◆ Record list ◆
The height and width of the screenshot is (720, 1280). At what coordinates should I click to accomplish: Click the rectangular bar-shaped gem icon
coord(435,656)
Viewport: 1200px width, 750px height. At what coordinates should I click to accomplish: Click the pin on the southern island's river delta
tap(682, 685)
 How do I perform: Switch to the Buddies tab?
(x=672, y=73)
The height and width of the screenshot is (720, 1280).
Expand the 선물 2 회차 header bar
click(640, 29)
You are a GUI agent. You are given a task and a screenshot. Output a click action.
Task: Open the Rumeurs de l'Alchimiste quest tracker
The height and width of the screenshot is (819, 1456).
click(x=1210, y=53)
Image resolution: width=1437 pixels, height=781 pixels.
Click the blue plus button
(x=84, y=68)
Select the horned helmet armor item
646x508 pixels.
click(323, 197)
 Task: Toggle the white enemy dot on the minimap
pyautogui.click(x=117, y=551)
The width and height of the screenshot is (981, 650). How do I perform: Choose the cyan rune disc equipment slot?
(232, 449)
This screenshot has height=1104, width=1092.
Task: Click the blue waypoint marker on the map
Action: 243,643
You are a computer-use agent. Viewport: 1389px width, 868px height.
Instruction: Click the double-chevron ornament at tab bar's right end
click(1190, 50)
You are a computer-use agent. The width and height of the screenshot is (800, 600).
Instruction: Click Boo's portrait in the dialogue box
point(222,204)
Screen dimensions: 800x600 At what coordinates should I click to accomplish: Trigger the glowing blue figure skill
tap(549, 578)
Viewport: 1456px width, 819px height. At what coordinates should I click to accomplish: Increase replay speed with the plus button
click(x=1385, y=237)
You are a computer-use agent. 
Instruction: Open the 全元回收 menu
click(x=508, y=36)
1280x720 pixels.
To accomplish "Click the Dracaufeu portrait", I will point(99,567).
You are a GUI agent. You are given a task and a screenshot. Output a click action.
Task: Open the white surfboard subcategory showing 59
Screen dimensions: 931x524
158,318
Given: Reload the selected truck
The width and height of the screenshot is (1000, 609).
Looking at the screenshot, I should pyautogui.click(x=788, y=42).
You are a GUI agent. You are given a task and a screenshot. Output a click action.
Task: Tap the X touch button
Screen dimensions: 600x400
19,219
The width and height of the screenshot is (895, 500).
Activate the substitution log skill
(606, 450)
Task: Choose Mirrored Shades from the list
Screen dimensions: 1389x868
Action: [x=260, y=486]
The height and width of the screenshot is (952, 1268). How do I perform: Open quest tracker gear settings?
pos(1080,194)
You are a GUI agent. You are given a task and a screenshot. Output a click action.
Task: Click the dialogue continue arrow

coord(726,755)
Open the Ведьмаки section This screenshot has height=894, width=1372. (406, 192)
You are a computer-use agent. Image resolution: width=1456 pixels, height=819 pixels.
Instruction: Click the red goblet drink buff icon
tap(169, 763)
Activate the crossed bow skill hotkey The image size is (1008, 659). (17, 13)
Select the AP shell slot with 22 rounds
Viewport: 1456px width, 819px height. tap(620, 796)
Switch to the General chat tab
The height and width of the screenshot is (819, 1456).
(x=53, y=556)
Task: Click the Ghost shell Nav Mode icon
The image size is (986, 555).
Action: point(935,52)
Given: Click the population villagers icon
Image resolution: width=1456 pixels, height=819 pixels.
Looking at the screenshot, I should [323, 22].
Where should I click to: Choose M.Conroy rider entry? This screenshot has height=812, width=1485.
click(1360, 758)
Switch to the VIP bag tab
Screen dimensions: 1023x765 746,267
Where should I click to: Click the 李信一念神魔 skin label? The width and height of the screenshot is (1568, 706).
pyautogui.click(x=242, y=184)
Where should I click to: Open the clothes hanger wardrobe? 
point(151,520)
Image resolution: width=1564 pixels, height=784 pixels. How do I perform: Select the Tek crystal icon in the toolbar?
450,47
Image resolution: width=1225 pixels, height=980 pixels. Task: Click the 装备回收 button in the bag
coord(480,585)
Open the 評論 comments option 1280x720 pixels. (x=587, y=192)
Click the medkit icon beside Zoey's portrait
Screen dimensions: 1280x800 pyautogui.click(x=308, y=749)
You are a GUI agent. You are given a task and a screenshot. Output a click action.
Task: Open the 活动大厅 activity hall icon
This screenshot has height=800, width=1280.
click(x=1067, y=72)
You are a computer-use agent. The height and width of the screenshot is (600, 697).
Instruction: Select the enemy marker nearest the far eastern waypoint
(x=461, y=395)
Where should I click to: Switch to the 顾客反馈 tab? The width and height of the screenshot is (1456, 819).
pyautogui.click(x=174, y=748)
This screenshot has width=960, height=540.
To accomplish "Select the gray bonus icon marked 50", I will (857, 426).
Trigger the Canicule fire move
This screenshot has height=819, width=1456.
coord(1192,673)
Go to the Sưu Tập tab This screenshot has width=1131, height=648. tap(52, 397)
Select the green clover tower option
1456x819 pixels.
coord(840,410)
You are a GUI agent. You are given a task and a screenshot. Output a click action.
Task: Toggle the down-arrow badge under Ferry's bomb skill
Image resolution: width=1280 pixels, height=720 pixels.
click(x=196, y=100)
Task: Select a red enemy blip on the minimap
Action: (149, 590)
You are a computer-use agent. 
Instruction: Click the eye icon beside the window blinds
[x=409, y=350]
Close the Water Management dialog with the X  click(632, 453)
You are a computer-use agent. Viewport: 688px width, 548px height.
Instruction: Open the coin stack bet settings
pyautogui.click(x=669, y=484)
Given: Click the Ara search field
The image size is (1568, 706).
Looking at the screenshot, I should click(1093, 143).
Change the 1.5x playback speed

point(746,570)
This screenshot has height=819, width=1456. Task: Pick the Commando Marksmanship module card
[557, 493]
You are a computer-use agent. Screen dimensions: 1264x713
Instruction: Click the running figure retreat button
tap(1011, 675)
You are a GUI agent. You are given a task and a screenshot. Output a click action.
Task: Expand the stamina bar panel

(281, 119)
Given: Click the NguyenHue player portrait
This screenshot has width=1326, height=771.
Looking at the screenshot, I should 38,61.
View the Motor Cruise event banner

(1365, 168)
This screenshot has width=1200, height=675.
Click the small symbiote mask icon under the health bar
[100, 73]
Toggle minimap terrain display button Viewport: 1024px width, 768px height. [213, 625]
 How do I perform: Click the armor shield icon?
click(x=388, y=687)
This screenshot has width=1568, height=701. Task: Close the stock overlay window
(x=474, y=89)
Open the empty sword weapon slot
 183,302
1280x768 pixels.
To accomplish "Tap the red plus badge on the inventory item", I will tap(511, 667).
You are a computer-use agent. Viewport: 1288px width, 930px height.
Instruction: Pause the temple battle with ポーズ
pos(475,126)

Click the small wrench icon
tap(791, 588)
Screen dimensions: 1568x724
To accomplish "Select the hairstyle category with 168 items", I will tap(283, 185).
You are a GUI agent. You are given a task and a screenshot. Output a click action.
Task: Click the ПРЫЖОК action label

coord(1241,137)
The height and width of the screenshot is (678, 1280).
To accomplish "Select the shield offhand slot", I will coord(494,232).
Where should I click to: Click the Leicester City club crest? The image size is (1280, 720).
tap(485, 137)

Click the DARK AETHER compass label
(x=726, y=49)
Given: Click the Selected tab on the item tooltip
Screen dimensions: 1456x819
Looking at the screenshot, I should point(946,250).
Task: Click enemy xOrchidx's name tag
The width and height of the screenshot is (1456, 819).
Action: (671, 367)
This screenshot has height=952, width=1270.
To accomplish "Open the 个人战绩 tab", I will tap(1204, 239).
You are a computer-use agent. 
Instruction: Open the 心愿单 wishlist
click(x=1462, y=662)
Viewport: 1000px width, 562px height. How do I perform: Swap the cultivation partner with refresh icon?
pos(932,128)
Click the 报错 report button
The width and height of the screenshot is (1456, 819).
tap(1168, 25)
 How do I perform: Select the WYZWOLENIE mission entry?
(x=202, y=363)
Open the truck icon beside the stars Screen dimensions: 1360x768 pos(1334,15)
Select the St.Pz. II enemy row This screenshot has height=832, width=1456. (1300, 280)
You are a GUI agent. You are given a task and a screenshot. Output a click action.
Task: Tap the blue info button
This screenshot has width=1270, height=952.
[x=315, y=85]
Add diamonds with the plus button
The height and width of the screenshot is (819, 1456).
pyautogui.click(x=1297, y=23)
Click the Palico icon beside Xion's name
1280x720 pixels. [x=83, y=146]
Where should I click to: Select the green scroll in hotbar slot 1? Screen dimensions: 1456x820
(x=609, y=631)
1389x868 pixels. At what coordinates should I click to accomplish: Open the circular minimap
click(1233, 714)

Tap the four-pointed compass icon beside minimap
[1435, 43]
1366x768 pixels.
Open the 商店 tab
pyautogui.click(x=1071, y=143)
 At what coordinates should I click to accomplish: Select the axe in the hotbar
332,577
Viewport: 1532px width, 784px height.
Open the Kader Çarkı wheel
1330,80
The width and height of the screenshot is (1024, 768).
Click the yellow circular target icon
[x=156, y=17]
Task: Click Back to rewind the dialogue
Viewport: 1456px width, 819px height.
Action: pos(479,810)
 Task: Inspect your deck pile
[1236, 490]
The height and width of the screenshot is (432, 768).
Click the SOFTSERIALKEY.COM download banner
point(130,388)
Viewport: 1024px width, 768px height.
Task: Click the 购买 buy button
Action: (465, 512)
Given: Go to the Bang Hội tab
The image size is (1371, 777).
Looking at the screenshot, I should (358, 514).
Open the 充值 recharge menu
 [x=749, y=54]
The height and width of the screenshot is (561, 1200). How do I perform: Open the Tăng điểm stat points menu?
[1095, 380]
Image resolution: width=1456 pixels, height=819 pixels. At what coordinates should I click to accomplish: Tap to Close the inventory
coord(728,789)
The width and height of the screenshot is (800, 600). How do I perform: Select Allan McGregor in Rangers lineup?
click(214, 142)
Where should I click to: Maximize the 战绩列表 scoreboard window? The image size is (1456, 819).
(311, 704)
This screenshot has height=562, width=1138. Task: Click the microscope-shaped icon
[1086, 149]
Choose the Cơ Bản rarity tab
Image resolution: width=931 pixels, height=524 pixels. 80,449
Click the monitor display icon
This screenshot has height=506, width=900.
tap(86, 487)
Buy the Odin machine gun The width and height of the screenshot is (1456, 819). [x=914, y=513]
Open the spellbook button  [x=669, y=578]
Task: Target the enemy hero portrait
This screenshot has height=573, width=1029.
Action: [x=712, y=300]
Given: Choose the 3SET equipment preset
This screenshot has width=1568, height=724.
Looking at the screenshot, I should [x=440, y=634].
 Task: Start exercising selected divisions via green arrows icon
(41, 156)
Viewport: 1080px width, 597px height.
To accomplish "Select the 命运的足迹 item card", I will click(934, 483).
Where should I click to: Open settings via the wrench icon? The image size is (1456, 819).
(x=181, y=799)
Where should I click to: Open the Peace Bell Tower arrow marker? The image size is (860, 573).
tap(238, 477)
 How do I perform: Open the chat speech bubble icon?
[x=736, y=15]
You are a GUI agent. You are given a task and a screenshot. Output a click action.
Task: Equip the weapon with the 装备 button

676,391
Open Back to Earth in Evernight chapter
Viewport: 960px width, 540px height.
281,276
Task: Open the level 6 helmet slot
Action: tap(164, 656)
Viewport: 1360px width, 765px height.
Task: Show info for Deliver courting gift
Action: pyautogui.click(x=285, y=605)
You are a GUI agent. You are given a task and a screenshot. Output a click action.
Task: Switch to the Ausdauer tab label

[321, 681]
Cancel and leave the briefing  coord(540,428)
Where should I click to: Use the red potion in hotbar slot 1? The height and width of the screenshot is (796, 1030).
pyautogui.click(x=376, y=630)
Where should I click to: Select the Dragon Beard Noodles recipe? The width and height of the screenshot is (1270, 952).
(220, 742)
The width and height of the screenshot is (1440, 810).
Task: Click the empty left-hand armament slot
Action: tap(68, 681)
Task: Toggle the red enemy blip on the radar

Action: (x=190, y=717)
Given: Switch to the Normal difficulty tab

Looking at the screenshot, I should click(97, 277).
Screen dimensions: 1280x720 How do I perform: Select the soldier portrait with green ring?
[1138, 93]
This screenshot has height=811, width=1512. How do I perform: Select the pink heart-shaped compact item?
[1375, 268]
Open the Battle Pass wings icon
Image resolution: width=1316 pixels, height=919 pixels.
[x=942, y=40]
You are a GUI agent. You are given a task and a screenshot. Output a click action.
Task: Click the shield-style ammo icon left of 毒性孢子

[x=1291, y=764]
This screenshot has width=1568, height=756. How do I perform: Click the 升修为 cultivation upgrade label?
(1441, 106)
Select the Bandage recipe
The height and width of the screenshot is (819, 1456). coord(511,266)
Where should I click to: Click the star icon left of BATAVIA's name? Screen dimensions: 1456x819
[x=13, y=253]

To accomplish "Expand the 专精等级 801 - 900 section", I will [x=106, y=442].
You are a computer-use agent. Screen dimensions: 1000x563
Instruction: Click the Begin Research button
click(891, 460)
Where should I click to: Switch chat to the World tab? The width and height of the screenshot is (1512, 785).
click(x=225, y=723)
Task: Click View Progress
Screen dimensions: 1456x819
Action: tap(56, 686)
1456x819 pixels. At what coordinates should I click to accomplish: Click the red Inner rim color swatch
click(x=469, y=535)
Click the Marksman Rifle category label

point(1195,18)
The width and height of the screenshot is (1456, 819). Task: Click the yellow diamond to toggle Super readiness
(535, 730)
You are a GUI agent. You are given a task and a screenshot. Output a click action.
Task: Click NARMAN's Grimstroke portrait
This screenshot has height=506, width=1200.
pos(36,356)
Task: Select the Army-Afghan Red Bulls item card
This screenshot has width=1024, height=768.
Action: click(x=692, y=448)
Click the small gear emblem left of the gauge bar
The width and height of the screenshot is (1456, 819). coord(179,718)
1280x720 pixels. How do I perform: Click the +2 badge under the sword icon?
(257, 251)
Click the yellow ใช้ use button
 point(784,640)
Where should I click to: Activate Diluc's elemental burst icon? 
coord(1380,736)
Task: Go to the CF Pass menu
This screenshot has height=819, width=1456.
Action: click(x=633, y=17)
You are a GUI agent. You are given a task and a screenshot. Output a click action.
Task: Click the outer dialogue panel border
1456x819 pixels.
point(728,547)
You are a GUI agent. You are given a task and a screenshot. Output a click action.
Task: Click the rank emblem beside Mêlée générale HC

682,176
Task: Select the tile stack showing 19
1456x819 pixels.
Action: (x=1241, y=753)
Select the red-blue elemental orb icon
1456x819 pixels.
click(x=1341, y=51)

◆ Stated problem ◆
Copy the lines of the material above exactly, beginning at the line that contains "Where should I click to: Select the green" and stopping after the line that contains "click(1233, 714)".

◆ Finished task ◆
Where should I click to: Select the green scroll in hotbar slot 1? Screen dimensions: 1456x820
(x=609, y=631)
1389x868 pixels. At what coordinates should I click to accomplish: Open the circular minimap
click(1233, 714)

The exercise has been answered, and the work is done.